02 – Aspect constitution physico-chimique :
a– microsonde électronique : frappés par un faisceau d’électrons, les objets émettent des rayons X,
dont la longueur d’onde est caractéristique des atomes bombardés,
les spectrographes détectent et mesurent ces longueurs d’ondes et permettent de déterminer la composition
chimique de volume extrêmement petit de matière (1µ3). Il est possible ainsi de réaliser dans le même temps
l’étude morphologique et l’analyse chimique d’une structure.
b– la cytochimie : la méthode consiste à immobiliser (fixer) la substance dans son site original,
et à l’identifier par une technique spécifique à l’aide de réaction chimique.
-Les colorants acides se fixent sur les substances basiques, les
colorants basiques sur les substances acides.
(Ex : basophilie du réticulum endoplasmique granulaire riche
en acide ribonucléique)
c – le fractionnement cellulaire : il permet de séparer les différents organites cellulaires, elle s’effectue en deux étapes principales :
– Le broyage d’un fragment de tissu qui s’effectue à 0°C en milieu isotonique tamponné,
ce qui permet d’obtenir un homogénat dans lequel sont dispersés les constituants cellulaires.
– La centrifugation de l’homogénat pour isoler les différents constituants cellulaires.

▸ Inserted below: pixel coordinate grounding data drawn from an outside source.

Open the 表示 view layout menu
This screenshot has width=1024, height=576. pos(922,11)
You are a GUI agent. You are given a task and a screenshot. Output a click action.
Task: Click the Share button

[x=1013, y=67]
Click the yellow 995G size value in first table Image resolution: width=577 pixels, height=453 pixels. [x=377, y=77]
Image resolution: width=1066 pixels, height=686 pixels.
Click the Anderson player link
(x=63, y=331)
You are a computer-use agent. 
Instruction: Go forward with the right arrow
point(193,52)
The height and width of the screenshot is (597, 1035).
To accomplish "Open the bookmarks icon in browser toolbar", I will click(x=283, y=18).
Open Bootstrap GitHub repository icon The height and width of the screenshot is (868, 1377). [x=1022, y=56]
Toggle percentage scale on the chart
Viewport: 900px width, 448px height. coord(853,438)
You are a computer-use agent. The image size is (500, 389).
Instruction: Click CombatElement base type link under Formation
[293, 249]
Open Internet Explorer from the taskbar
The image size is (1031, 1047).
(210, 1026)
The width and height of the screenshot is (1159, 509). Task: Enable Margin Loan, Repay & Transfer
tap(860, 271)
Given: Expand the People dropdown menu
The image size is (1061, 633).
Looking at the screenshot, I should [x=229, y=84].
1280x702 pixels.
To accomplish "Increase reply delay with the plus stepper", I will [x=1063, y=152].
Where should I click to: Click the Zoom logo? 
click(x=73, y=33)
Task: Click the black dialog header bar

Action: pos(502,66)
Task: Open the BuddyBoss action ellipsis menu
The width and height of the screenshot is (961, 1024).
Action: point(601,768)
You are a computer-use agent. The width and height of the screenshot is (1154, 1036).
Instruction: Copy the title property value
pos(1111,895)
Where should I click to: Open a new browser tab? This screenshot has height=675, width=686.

d – Diffraction au rayonnement (rayons x) :
-Est une technique d’analyse fondée sur la diffraction des rayons X sur la matière. La diffraction n’ayant lieu que sur la matière cristalline,
on parle aussi de
radiocristallographie.
Pour les matériaux noncristallins, on parle de diffusion
-Cette méthode utilise un faisceau de rayons X qui rencontre la matière
provoquant la dispersion du faisceau lumineux dans des directions spécifiques.
Par la mesure des angles et de l’intensité des rayons réfractés,
il est possible d’obtenir une image tridimensionnelle de la densité électronique dans le cristal. À partir de cette densité,
la position moyenne des atomes du cristal peut être déterminée,
ainsi que leurs liaisons chimiques,
03 – aspect fonctionnel : (le fonctionnement de la cellule)
Ces méthodes peuvent être utilisées in vivo (sur l’animal vivant) ou
in vitro (sur fragment de tissu ou sur cellules maintenus vivants en culture)
a- culture in vitro : elle permet d’isoler un tissu ou des cellules vivantes de l’organisme,
et étudier leur comportement dans des conditions expérimentales modifiables à volonté.
b- la microchirurgie : par l’intermédiaire d’un micromanipulateur cette méthode permet d’effectuer une série d’interventions directes (ablation, greffes)
c- l’autoradiographie : elle permet de déterminer :
-Le site de synthèse d’une molécule.
-La cinétique de cette molécule au cours de la vie cellulaire. Et ça en utilisant de précurseurs du métabolisme marqués avec des isotopes radioactifs.
Ces précurseurs marqués sont
incorporés par les cellules au même titre que les précurseurs naturels,
ils sont
ensuite localisés au niveau des molécules néo synthétisées.